300 more jobs to find work for jobless
The recession is creating jobs with 300 new staff now required to tackle soaring unemployment.
Yesterday, the Government announced $17.2 million to fund 303 more frontline staff at Work and Income offices, to help put people into work.
The cash injection came as figures reveal a 169 per cent jump in people on the dole in the past year.
Labour is warning that, if the trend continues, 80,000 people could be on the unemployment benefit by year's end.
Social Development Minister Paula Bennett said existing Work and Income staff could handle increased unemployment up to 60,000, but beyond that extra staff would be needed.
Figures issued yesterday show 55,272 people on the dole at July 31, an increase of 34,726 people or 169 per cent - from July 2008.
Ms Bennett said of the rising figures: "I don't find them daunting but I certainly find them concerning."
Labour welfare spokeswoman Annette King said a total of 315,665 people were collecting main benefits.

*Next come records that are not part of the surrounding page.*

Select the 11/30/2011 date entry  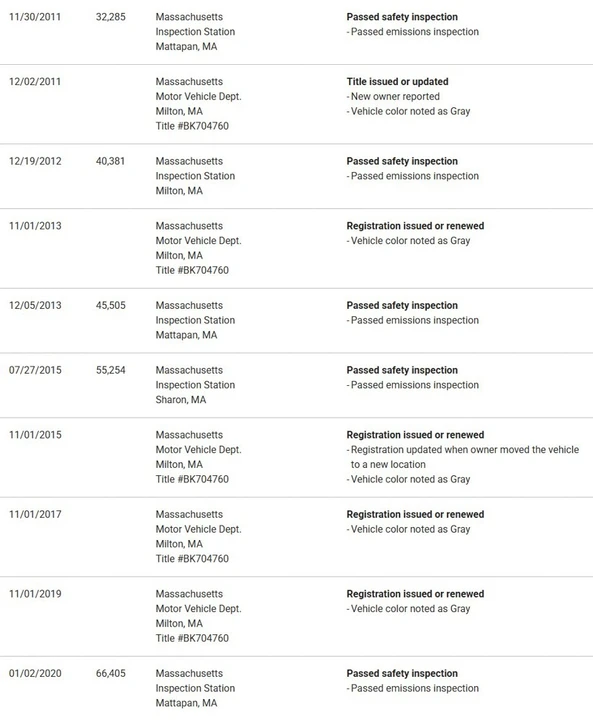[x=35, y=17]
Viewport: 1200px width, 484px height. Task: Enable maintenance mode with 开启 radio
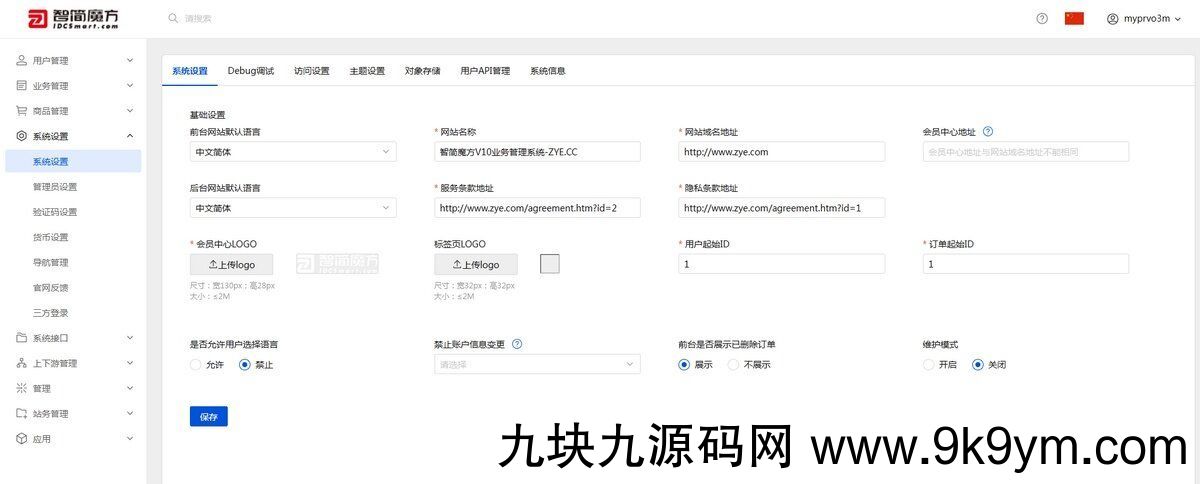[x=929, y=365]
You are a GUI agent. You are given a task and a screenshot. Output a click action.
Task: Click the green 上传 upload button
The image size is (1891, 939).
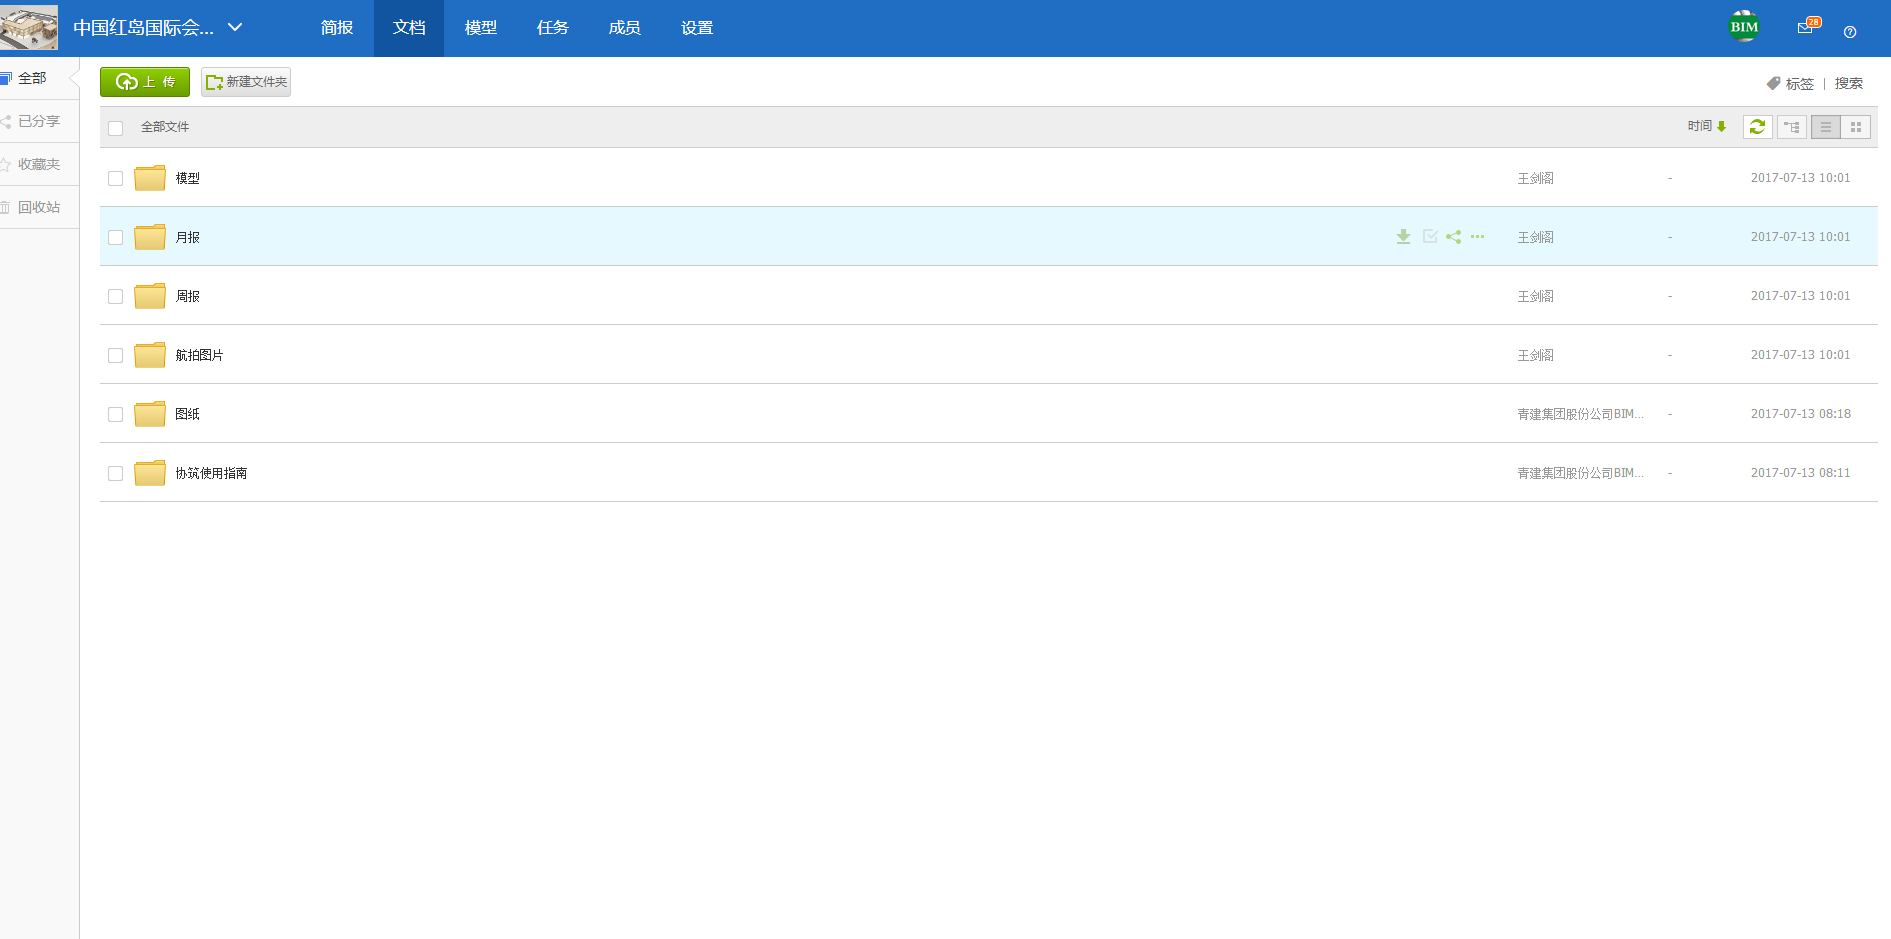pyautogui.click(x=145, y=82)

Over the past four months an average of 1100 people a week had signed up for the dole.
"If this trend continues there will be around 80,000 people collecting the unemployment benefit by the end of the year," Ms King said. "Labour believes the Government is not doing nearly enough to stimulate jobs and training."

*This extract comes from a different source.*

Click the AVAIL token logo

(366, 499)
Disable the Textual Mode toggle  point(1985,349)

Ms Bennett said that, although unemployment would continue to rise, it needed to be put into perspective. In June 1999 more than 150,000 were on the dole and in March it was 100,000 people almost double the latest figure.
Public Service Association national secretary Brenda Pilott welcomed the new staff after a wave of public service job cuts and said they were needed. Staff had been "shouldering a steeply rising workload".
Most of the new staff will go to urban areas, with 104 staff already recruited to work in Auckland.
Of the 303 total, 206 will be focused on finding jobs, 34 in the Wellington-based job call centre, and 63 would join the national call centre, which was forecast to take 6.4 million calls by the end of the year equating to 51 calls a minute of every weekday working hour.
Earlier this week the unemployment rate hit 6 per cent, taking the number of people without jobs to a 10-year high of 138,000. Economists predict it to reach 7.5 per cent next year.